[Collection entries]
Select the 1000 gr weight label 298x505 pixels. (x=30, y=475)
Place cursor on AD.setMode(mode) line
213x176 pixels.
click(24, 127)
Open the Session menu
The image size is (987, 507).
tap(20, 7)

* [Exercise goal]: Copy out each line of the data above that contains the string "pixels".

* [Output below]:
Select the 1000 gr weight label 298x505 pixels. (x=30, y=475)
213x176 pixels.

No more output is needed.